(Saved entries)
---

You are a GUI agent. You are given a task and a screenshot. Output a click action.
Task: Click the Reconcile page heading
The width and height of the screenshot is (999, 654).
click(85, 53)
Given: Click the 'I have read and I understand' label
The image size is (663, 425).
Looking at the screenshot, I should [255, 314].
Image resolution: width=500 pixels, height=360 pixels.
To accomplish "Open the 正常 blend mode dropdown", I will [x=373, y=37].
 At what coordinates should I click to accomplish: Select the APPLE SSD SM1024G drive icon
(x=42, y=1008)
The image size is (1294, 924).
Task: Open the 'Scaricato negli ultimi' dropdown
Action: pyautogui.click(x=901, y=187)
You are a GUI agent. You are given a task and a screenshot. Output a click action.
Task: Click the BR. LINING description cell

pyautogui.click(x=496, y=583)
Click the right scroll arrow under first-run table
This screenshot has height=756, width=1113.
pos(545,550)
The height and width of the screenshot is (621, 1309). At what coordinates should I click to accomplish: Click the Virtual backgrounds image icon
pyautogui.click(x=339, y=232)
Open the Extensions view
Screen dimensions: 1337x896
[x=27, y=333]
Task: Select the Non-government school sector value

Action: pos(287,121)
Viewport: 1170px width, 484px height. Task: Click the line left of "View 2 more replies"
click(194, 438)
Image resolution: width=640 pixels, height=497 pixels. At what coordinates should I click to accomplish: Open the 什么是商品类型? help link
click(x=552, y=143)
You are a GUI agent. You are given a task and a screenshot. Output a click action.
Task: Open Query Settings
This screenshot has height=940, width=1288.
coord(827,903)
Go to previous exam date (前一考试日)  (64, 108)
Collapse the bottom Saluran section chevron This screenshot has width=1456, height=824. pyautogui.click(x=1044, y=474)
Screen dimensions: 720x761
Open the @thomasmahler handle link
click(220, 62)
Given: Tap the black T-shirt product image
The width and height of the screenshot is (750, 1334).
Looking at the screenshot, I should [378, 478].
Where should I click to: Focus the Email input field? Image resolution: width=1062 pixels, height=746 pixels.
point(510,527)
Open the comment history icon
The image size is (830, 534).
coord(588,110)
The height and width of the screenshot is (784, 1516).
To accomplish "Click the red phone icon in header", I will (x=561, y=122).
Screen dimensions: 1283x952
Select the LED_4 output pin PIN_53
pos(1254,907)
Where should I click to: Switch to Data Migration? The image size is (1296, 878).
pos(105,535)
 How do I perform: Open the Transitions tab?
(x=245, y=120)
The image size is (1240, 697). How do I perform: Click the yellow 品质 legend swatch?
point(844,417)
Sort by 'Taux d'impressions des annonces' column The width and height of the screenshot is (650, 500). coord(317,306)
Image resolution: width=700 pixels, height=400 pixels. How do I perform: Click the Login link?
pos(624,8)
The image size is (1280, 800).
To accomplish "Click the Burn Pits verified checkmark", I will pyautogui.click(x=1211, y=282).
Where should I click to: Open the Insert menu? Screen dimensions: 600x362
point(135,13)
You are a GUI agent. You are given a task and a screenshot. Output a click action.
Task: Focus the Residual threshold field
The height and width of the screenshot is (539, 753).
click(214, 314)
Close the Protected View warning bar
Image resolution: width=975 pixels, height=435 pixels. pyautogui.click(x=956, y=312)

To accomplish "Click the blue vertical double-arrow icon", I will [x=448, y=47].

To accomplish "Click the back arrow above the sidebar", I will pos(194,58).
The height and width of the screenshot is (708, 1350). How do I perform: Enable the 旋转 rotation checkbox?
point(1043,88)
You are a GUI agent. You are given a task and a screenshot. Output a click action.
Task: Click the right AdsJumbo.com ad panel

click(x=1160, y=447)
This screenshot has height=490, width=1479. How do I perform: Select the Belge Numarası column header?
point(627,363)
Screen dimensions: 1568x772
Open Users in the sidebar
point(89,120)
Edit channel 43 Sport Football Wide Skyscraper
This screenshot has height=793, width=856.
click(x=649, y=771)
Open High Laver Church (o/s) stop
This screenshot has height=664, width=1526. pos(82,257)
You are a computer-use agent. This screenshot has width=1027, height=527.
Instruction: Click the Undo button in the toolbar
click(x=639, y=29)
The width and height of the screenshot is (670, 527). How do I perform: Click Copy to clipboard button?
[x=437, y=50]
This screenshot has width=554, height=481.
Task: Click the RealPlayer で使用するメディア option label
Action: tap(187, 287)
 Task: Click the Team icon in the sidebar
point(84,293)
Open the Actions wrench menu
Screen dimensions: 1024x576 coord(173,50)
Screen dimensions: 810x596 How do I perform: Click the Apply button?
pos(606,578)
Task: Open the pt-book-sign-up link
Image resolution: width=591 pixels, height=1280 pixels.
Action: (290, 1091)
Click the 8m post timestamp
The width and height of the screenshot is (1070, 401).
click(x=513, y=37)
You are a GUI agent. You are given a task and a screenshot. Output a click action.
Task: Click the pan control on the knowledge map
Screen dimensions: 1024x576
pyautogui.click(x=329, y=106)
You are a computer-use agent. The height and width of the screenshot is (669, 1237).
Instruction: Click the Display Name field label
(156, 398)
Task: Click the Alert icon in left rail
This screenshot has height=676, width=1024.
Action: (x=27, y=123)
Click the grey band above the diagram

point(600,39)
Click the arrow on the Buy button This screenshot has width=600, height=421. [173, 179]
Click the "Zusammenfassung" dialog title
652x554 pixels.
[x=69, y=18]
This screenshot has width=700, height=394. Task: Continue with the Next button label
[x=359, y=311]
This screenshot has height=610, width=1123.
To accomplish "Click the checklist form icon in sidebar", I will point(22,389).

---

■ Work order ■
The response should consist of all the entries, transcribed exactly.

■ Answer box ■
You are a GUI agent. You are given a task and a screenshot. Output a click action.
Task: Click the Reconcile page heading
The width and height of the screenshot is (999, 654).
click(85, 53)
Given: Click the 'I have read and I understand' label
The image size is (663, 425).
Looking at the screenshot, I should [255, 314].
Image resolution: width=500 pixels, height=360 pixels.
To accomplish "Open the 正常 blend mode dropdown", I will [x=373, y=37].
 At what coordinates should I click to accomplish: Select the APPLE SSD SM1024G drive icon
(x=42, y=1008)
The image size is (1294, 924).
Task: Open the 'Scaricato negli ultimi' dropdown
Action: pyautogui.click(x=901, y=187)
You are a GUI agent. You are given a task and a screenshot. Output a click action.
Task: Click the BR. LINING description cell

pyautogui.click(x=496, y=583)
Click the right scroll arrow under first-run table
This screenshot has height=756, width=1113.
pos(545,550)
The height and width of the screenshot is (621, 1309). At what coordinates should I click to accomplish: Click the Virtual backgrounds image icon
pyautogui.click(x=339, y=232)
Open the Extensions view
Screen dimensions: 1337x896
[x=27, y=333]
Task: Select the Non-government school sector value

Action: pos(287,121)
Viewport: 1170px width, 484px height. Task: Click the line left of "View 2 more replies"
click(194, 438)
Image resolution: width=640 pixels, height=497 pixels. At what coordinates should I click to accomplish: Open the 什么是商品类型? help link
click(x=552, y=143)
You are a GUI agent. You are given a task and a screenshot. Output a click action.
Task: Open Query Settings
This screenshot has height=940, width=1288.
coord(827,903)
Go to previous exam date (前一考试日)  (64, 108)
Collapse the bottom Saluran section chevron This screenshot has width=1456, height=824. pyautogui.click(x=1044, y=474)
Screen dimensions: 720x761
Open the @thomasmahler handle link
click(220, 62)
Given: Tap the black T-shirt product image
The width and height of the screenshot is (750, 1334).
Looking at the screenshot, I should [378, 478].
Where should I click to: Focus the Email input field? Image resolution: width=1062 pixels, height=746 pixels.
point(510,527)
Open the comment history icon
The image size is (830, 534).
coord(588,110)
The height and width of the screenshot is (784, 1516).
To accomplish "Click the red phone icon in header", I will (x=561, y=122).
Screen dimensions: 1283x952
Select the LED_4 output pin PIN_53
pos(1254,907)
Where should I click to: Switch to Data Migration? The image size is (1296, 878).
pos(105,535)
 How do I perform: Open the Transitions tab?
(x=245, y=120)
The image size is (1240, 697). How do I perform: Click the yellow 品质 legend swatch?
point(844,417)
Sort by 'Taux d'impressions des annonces' column The width and height of the screenshot is (650, 500). coord(317,306)
Image resolution: width=700 pixels, height=400 pixels. How do I perform: Click the Login link?
pos(624,8)
The image size is (1280, 800).
To accomplish "Click the Burn Pits verified checkmark", I will pyautogui.click(x=1211, y=282).
Where should I click to: Open the Insert menu? Screen dimensions: 600x362
point(135,13)
You are a GUI agent. You are given a task and a screenshot. Output a click action.
Task: Focus the Residual threshold field
The height and width of the screenshot is (539, 753).
click(214, 314)
Close the Protected View warning bar
Image resolution: width=975 pixels, height=435 pixels. pyautogui.click(x=956, y=312)

To accomplish "Click the blue vertical double-arrow icon", I will [x=448, y=47].

To accomplish "Click the back arrow above the sidebar", I will pos(194,58).
The height and width of the screenshot is (708, 1350). How do I perform: Enable the 旋转 rotation checkbox?
point(1043,88)
You are a GUI agent. You are given a task and a screenshot. Output a click action.
Task: Click the right AdsJumbo.com ad panel

click(x=1160, y=447)
This screenshot has height=490, width=1479. How do I perform: Select the Belge Numarası column header?
point(627,363)
Screen dimensions: 1568x772
Open Users in the sidebar
point(89,120)
Edit channel 43 Sport Football Wide Skyscraper
This screenshot has height=793, width=856.
click(x=649, y=771)
Open High Laver Church (o/s) stop
This screenshot has height=664, width=1526. pos(82,257)
You are a computer-use agent. This screenshot has width=1027, height=527.
Instruction: Click the Undo button in the toolbar
click(x=639, y=29)
The width and height of the screenshot is (670, 527). How do I perform: Click Copy to clipboard button?
[x=437, y=50]
This screenshot has width=554, height=481.
Task: Click the RealPlayer で使用するメディア option label
Action: tap(187, 287)
 Task: Click the Team icon in the sidebar
point(84,293)
Open the Actions wrench menu
Screen dimensions: 1024x576 coord(173,50)
Screen dimensions: 810x596 How do I perform: Click the Apply button?
pos(606,578)
Task: Open the pt-book-sign-up link
Image resolution: width=591 pixels, height=1280 pixels.
Action: (290, 1091)
Click the 8m post timestamp
The width and height of the screenshot is (1070, 401).
click(x=513, y=37)
You are a GUI agent. You are given a task and a screenshot. Output a click action.
Task: Click the pan control on the knowledge map
Screen dimensions: 1024x576
pyautogui.click(x=329, y=106)
You are a computer-use agent. The height and width of the screenshot is (669, 1237).
Instruction: Click the Display Name field label
(156, 398)
Task: Click the Alert icon in left rail
This screenshot has height=676, width=1024.
Action: (x=27, y=123)
Click the grey band above the diagram

point(600,39)
Click the arrow on the Buy button This screenshot has width=600, height=421. [173, 179]
Click the "Zusammenfassung" dialog title
652x554 pixels.
[x=69, y=18]
This screenshot has width=700, height=394. Task: Continue with the Next button label
[x=359, y=311]
This screenshot has height=610, width=1123.
To accomplish "Click the checklist form icon in sidebar", I will point(22,389).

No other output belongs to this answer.